In a large ensemble cast, sometimes it is easiest to pick out the favorite characters. In this book, there are two: Serah'Elax Rez Ashfen and Neven Kenk. Serah'Elax's journey is that of a warrior raised within a culture and questioning it for the first time.

Since her childhood, after the death of one of her mothers, Serah'Elax has been trained by the Ashna Maidens. Even though her birth mother has become a pleasure seeking prostitute, Serah'Elax prefers the celibate controlled life of the Maidens. She is a brave commander leading her army of Maidens to defend others. However, she is a character who lives by the absolutes of the Maidens.

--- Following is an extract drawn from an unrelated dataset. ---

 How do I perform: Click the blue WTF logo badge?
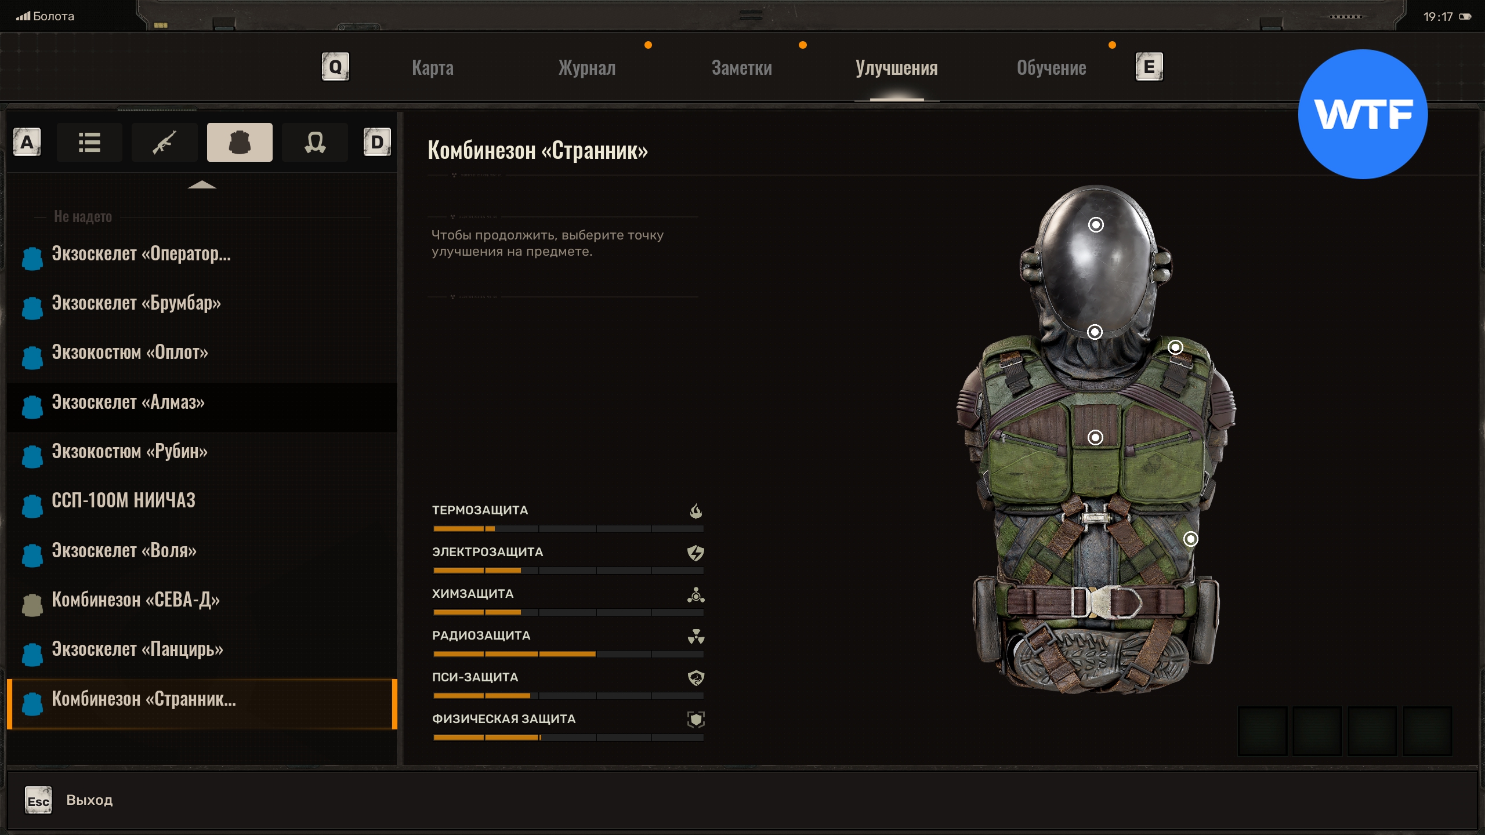click(x=1363, y=114)
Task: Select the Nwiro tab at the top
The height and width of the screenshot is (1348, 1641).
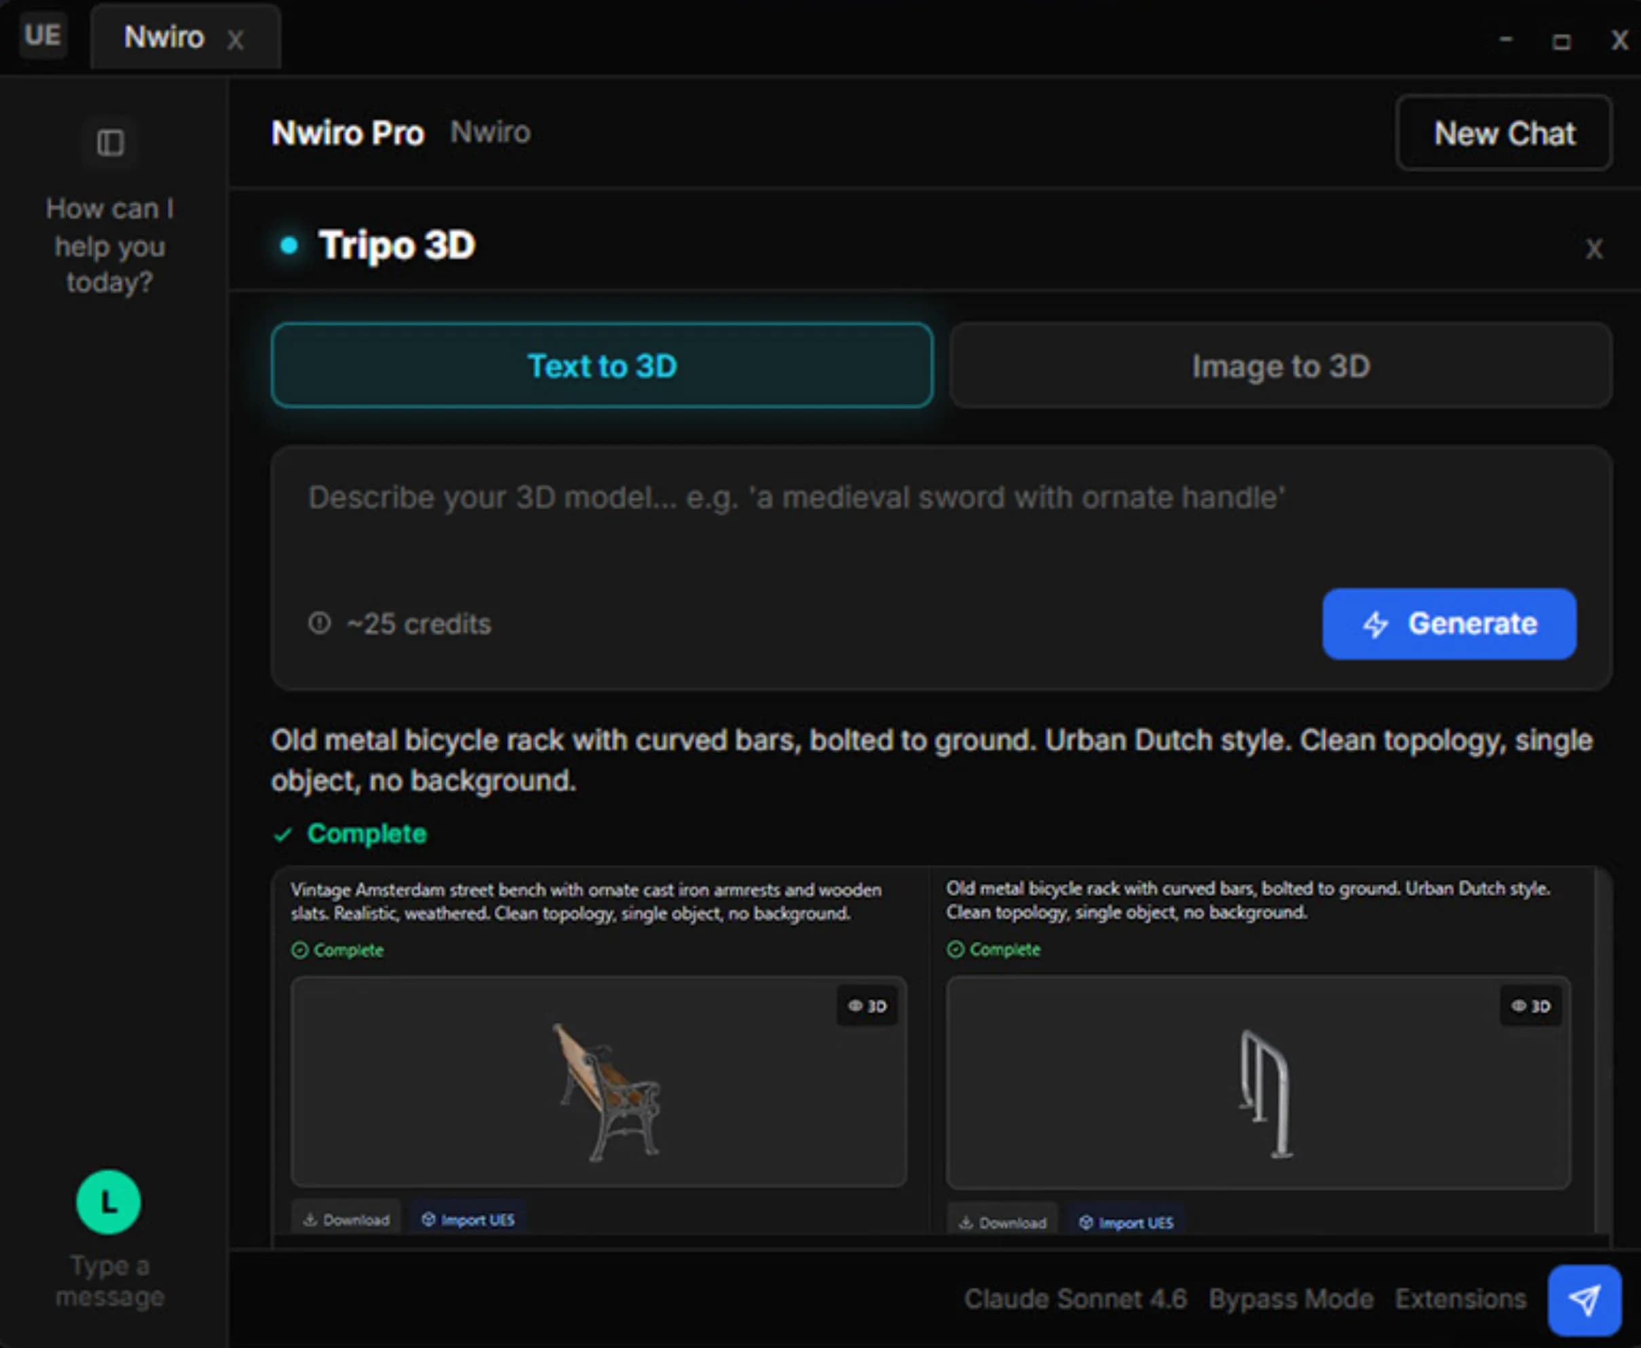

She had been raised to never question her culture until circumstances forced her to. Breshna inside Sephan frames Serah'Elax and she is put into exile. During that time, she interacts with various characters that cause her to question her beliefs. While she is just as brave and just as strong as before, she gains more of an understanding towards others. She realizes that the Maidens' standards are too rigid and confining and they have Sephan to manipulate them so easily because of their arrogance and ethnocentrism. Serah'Elax becomes a better leader by gaining this knowledge and acceptance

Another fascinating character is Neven Kenk not because he is strong or powerful, but because he is so ordinary. Even though he is a Sencic Captain, so he has some power, but he mostly just does his job of working on technology. To paraphrase a line from Star Wars Episode II: Attack of the Clones, Neven is "just a simple man trying to make (his) way in the Universe." 

While all of this action and larger scope drama is happening around him, Neven is mostly concerned with his personal issues such as maintaining a romance with Zun. They have to overcome many obstacles like Zun's sadness from her late husband's death or that Neven is raped by A'Amira. (I also would like to give kudos to Arriaga for portraying a rape towards a male character by a female not as a joke or a situation in which he finds stimulating or enjoyable. He is traumatized as any female character would be in this situation and it's treated seriously by the other characters.) 

Neven's story arc is small, but that's the point. He is the average person in this Universe just trying to live his life during desperate times probably no different than his Readers. He just wants to work and fall in love. His journey is so interesting because it's so human and relatable. 


Pride of Ashna is a monumental but incredible feat in Science Fiction works building and characterization. Truly, it is one of the best Science Fiction Novels of this year.